Take the line containing "You are a GUI" and every line after it to the end of the records, and copy them exactly, leaving out pictures.

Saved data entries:
====
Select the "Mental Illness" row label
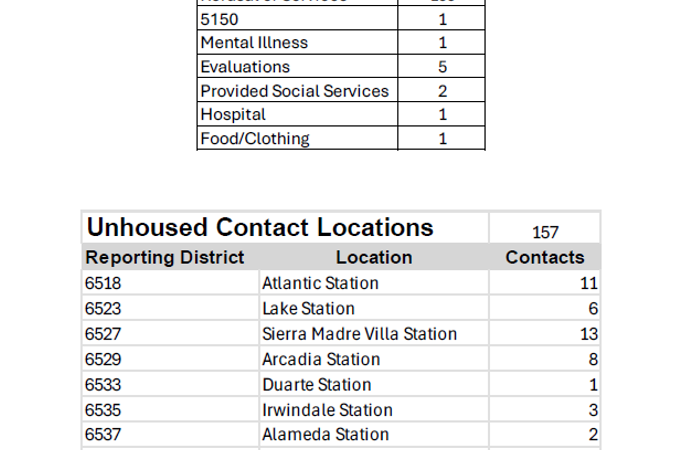Image resolution: width=679 pixels, height=450 pixels. coord(254,43)
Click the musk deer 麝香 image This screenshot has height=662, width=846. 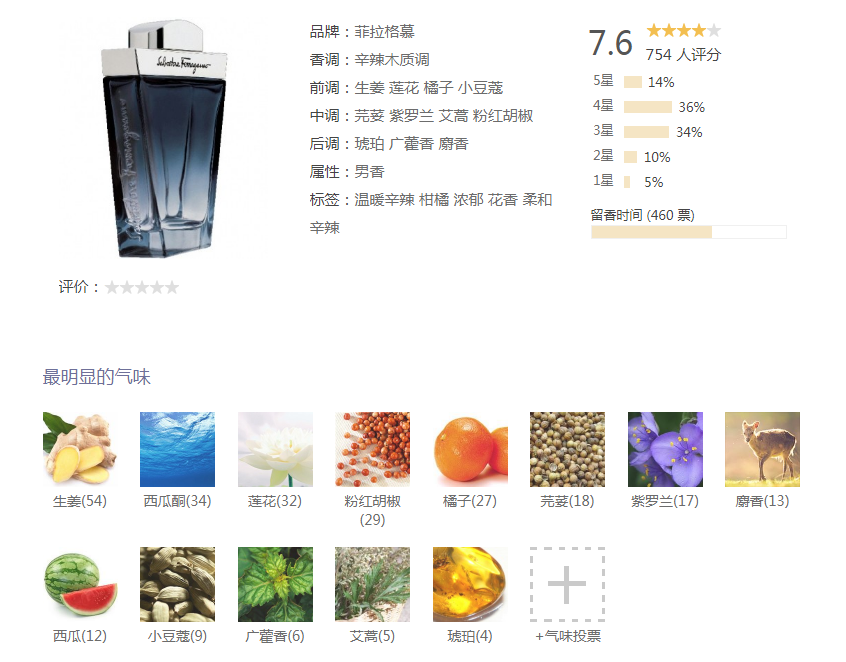point(762,449)
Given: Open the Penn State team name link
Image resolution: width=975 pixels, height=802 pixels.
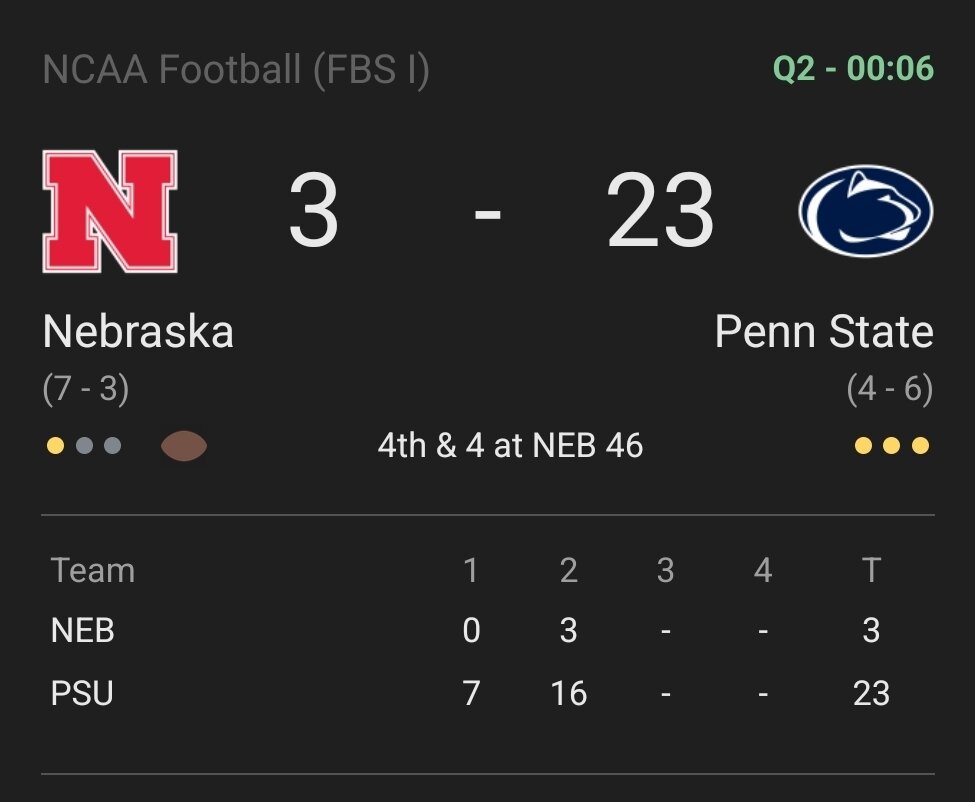Looking at the screenshot, I should point(824,332).

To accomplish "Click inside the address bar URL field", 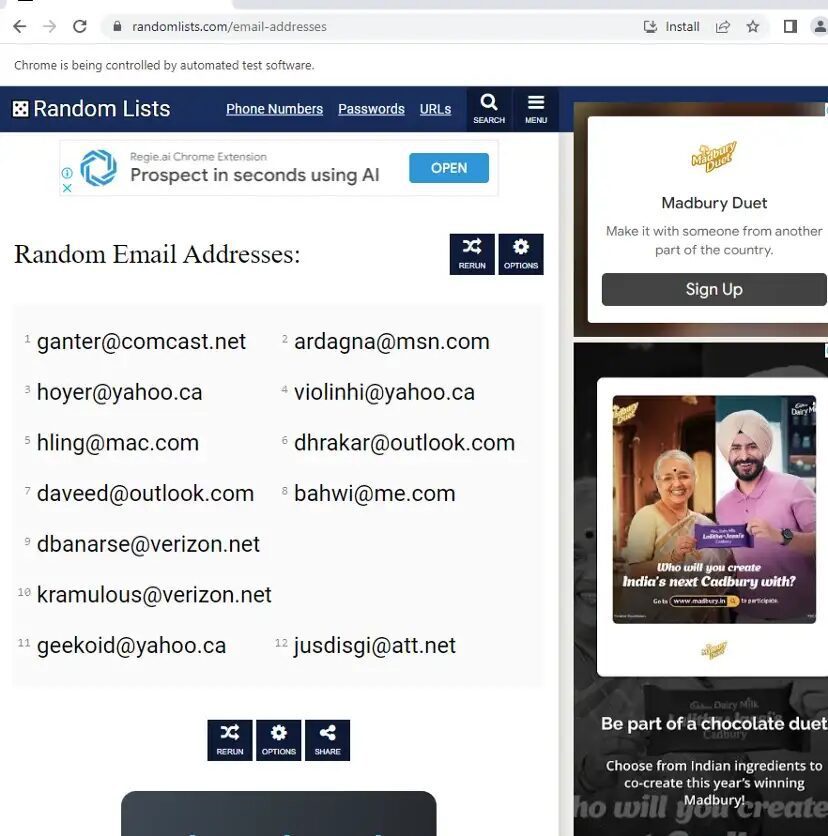I will click(230, 26).
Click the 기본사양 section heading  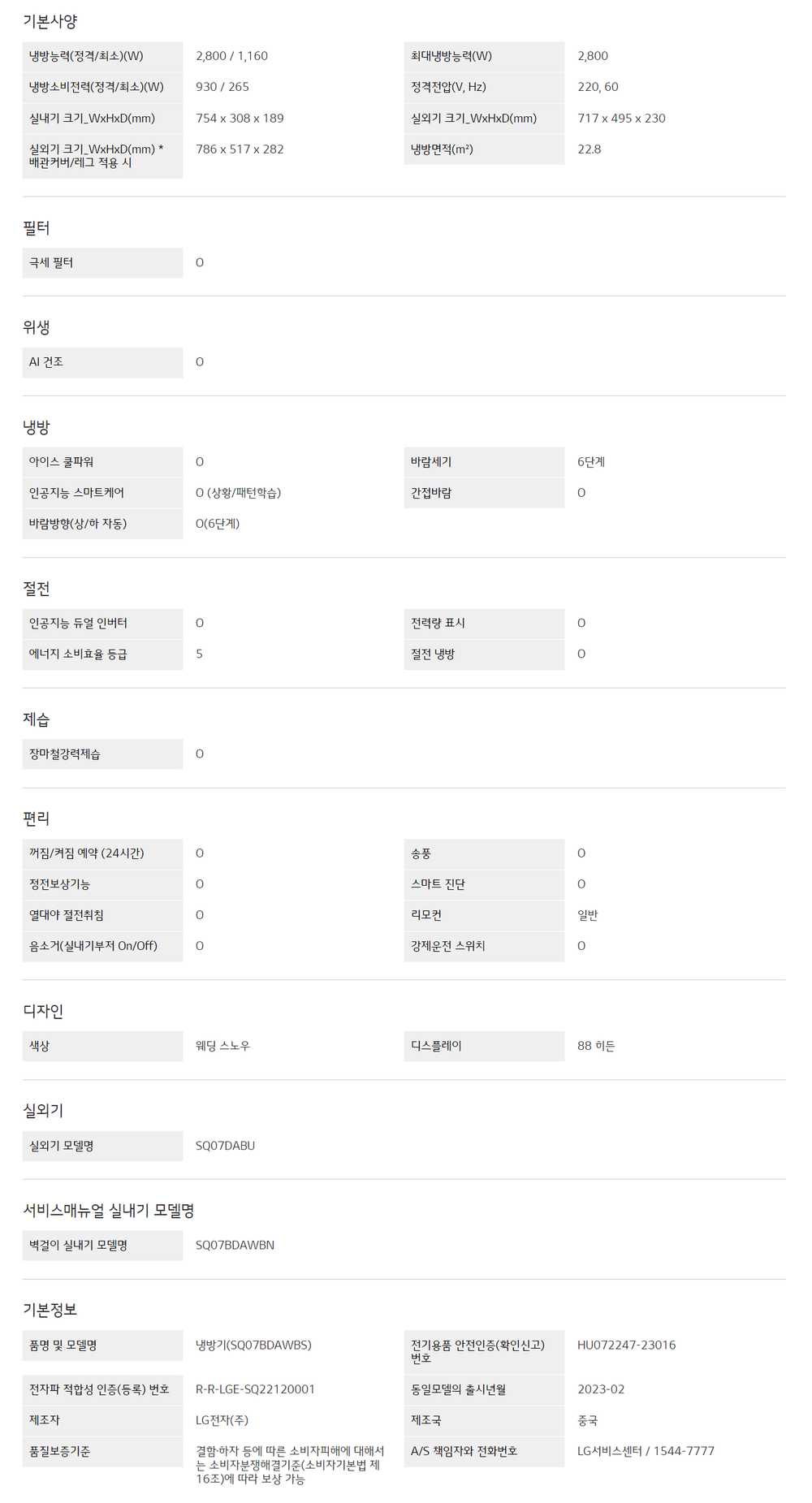click(x=50, y=22)
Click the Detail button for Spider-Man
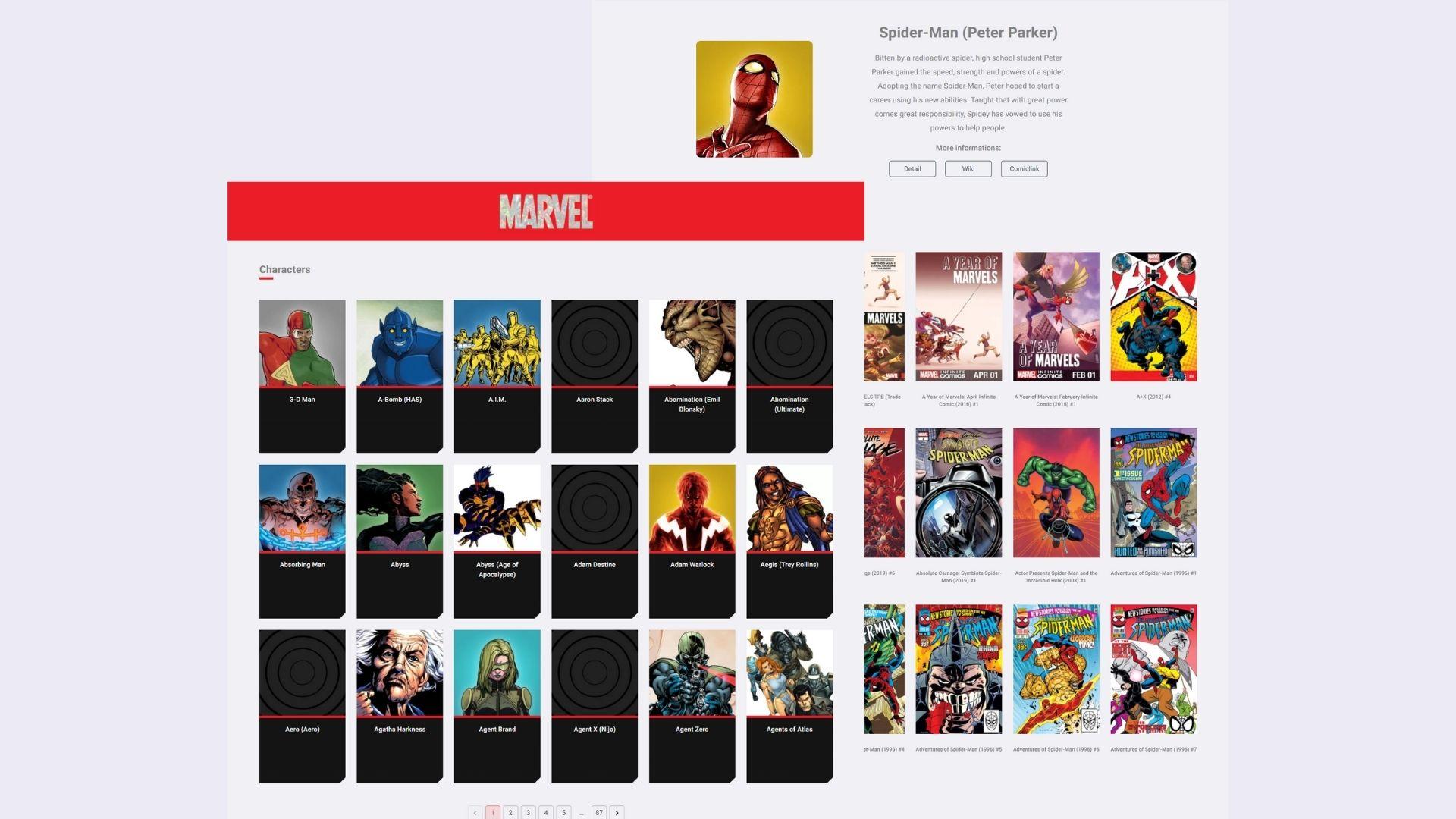Image resolution: width=1456 pixels, height=819 pixels. click(912, 168)
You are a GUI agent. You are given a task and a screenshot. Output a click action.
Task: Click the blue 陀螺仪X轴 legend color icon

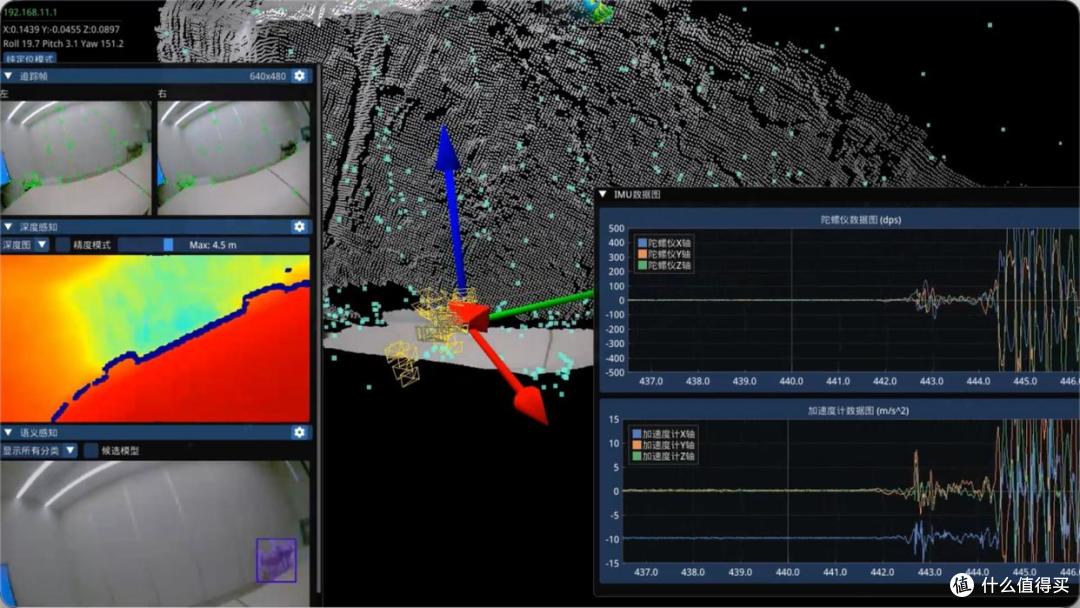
====
> Answer
You are a GUI agent. You are given a task and a screenshot. Output a click action.
Task: Click the blue 陀螺仪X轴 legend color icon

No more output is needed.